En 1936, les troupes italiennes s’emparent d’Addis Abeba, après une guerre éclair contre celles de l’empereur Hailé Selassié où tous les moyens furent utilisés, y compris le gaz moutarde, une arme chimique déjà interdite par les Conventions de Genève. Elles entrent en Ethiopie depuis l’Erythrée, où la colonisation était beaucoup plus ancienne – elle dura de 1890 à 1941. La répression italienne envers les Ethiopiens fut terrible et le régime fasciste instaura un système d’apartheid basé sur les lois raciales promulguées par le Duce. Les soldats venus se battre pour la patrie – séduits par de subtils fantasmes exotiques qui se nourrissaient de leur frustration sexuelle – et les colons qui ne trouvaient au bout de leurs rêves que solitude et misère, n’eurent plus le droit d’épouser les femmes locales et encore moins de reconnaître les nombreux enfants métisses. C’est dans ce contexte qu’Abeba, la sublime femme du jeune Attilio Profeti – « chemise noire » (militant fasciste) à la belle gueule et au bol inouï – tomba enceinte. Le père ne connut ni ne reconnut jamais l’enfant, malgré les nombreuses lettres envoyées par la mère.

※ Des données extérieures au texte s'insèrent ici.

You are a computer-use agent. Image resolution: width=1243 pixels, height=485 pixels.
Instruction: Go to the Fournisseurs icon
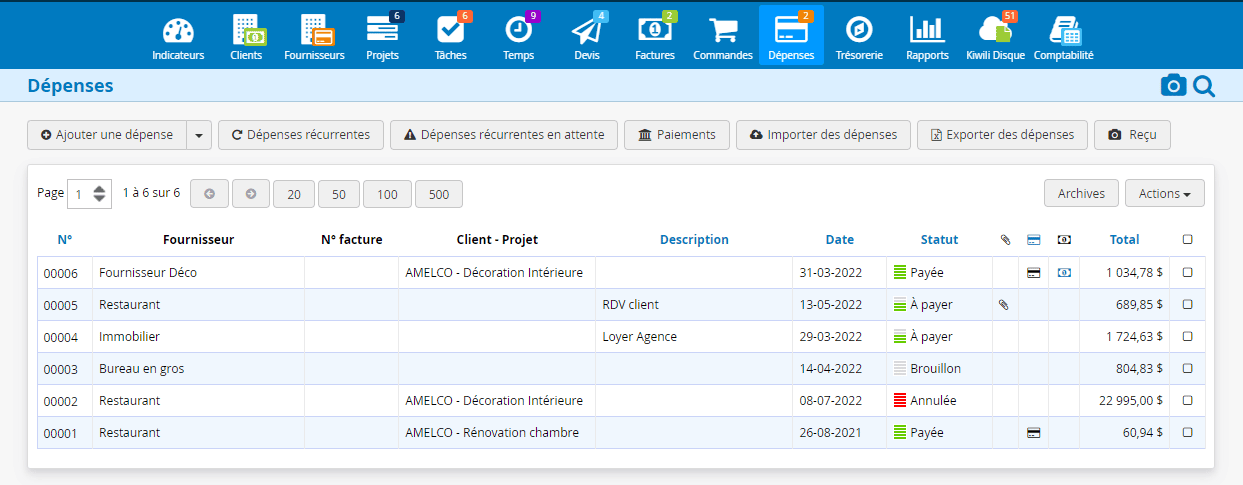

Italie complice des déplacements forcés de population

Sauf la fois où il vint en Ethiopie pour le sortir de prison, incognito. Après la débâcle des Italiens, chassés par les Anglais en 1941, Hailé Selassié remonta sur le trône, mais il en fut déchu à son tour en 1974 par le colonel Mengistu. A la tête du Derg, un régime marxiste-léniniste soutenu par l’URSS et l’Allemagne de l’Est, celui-ci lança un vaste programme de nationalisation et redistribution des terres et, très vite, il commença à réprimer brutalement ses opposants et à affamer les régions où l’opposition était la plus forte. Il décida alors, sous couvert d’action humanitaire et développement, de déplacer de force les populations vers de nouveaux villages, ce qui aurait causé quelques 100’000 morts selon certaines estimations.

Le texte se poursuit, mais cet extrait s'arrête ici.